DATA PROVIDED
------------------------------------

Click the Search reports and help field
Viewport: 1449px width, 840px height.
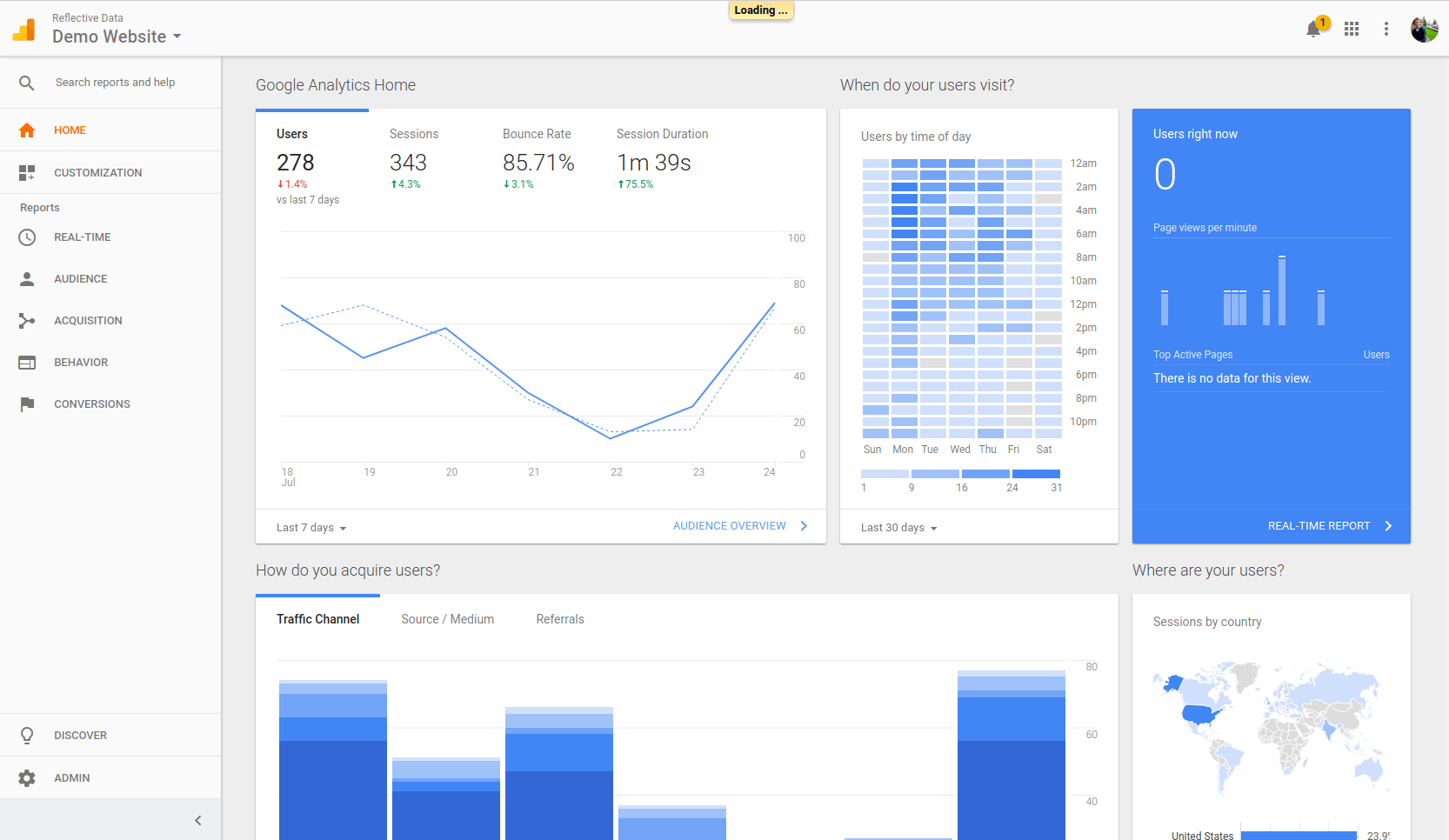115,83
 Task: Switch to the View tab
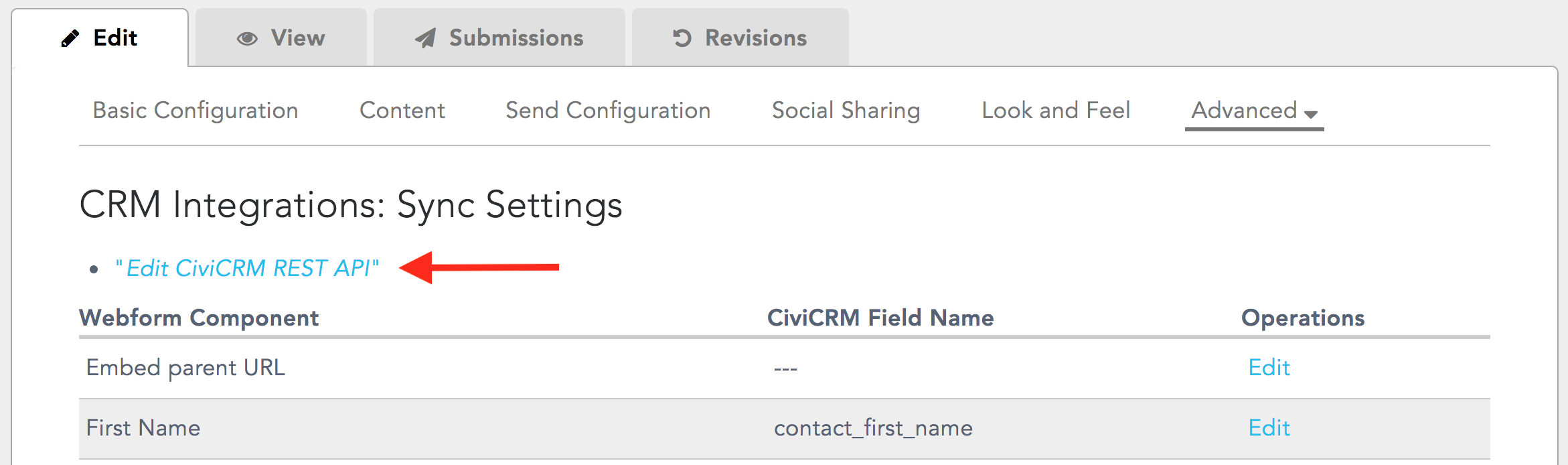(281, 38)
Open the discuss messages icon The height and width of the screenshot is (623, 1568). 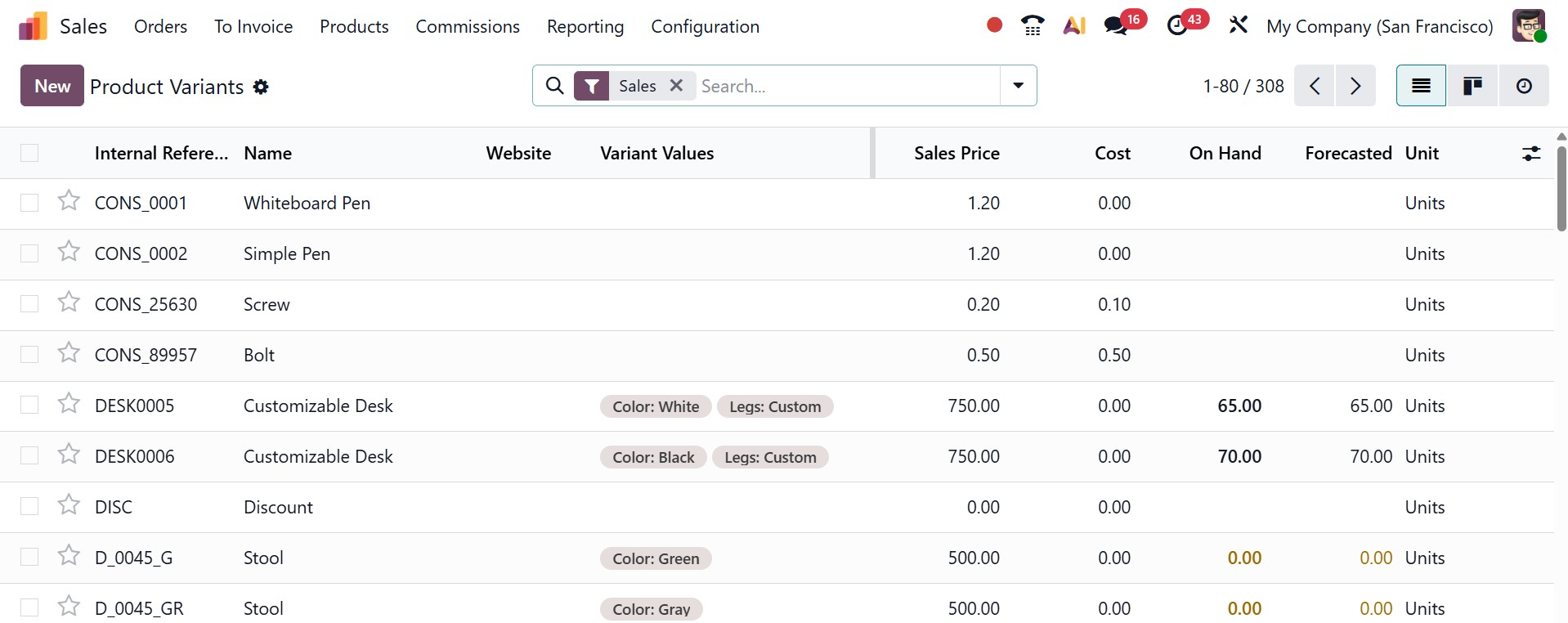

------------------------------------

STATED TASK
Reproduce the listing above line for line, without the pictures.

WRITTEN ANSWER
Click the Search reports and help field
Viewport: 1449px width, 840px height.
115,83
 Task: Switch to the View tab
(281, 38)
Open the discuss messages icon The height and width of the screenshot is (623, 1568). 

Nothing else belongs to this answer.